Classify Point Cloud Using Trained Model
Steps
1.Data Preparation: Before using the inference function, you need to prepare the following data:
Model: The model is trained using the custom deep learning classification feature. It can be found in the project directory -> model -> Log2023-02-14_10-15-29**_train(specific training directory) -> .pb/.pt. The model data is obtained after the training is complete.
Inference Data: The point cloud data that needs to be processed and unclassified, i.e., inference data, in the format of .LiData.
2.Inference
1)Click the Classify Point Cloud Using Trained Model button, the setup interface pops up. Select the data to be classified in the Target Point Cloud box, which should be in.LiData format. This box has the same Add, Delete, and Clear functions as the training module. Click the Add button to add data to be classified.
Chunk Length: The slice length of the data to be classified.
Buffer: The overlap length between adjacent slices during slicing. This is usually left at the default. These two values should be set consistently with the training.
GPU: Click the GPU button in the picture to select the GPU to be used for inference. Currently, only single GPU computing is supported.
Batch Size: The same as in training. The image below shows the recommended values.
PCSS WS-PCSS(1%) SPV-PCSS LCP-PCSS 8GB 4 1 4 4 10GB 6 1 4 4 11GB 6 1 6 6 12GB 8 1 8 8 16GB 8 2 8 8 24GB 8 2 8 16 Unclassified Threshold: Set the unclassified threshold here to distinguish unclassified points. It is usually set to 0.1 by default.
- Model Path: Select a model file that has been trained and is of high quality. If the user has no special needs, it is recommended to select max-IoU-val.pb/max-IoU-val.pt. If you are focusing on a specific category, it is recommended to select the file corresponding to the epoch with the highest IoU for that category based on the training report.
- Log Path: The storage path of the inference log. By default, it is stored in the project folder at the same level as the inference data.
2)Click Next to go to the inference interface. From top to bottom, there are a progress bar and a log window. Click Start to start inference. After the inference is finished, the selected.LiData file will be replaced.
Note:
During inference, the point cloud slice files and log files for the inference are automatically saved in the current project directory. For example, 2023-02-23-14-32-01_Inference and Log_2023-02-23_14-32-24_PCSS_inference save the point cloud slice files and the inference log files respectively.

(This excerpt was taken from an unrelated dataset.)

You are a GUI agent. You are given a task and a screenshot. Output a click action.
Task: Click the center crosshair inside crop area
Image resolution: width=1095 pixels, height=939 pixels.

The inference result automatically adds the classification information to the originally selected.LiData file. If there is category information, it will automatically be replaced.
3.Extract unclassified points: Since every point in the point cloud after inference has a specific category, there are no unclassified points. If you need to distinguish unclassified points, you can use Classification -> Classify by Attribute to select the point cloud to be classified and classify according to the pred attribute in the order shown in the figure. The minimum value of the unclassified pred attribute is generally set to 0, and the maximum value is set between 0.05 and 0.1.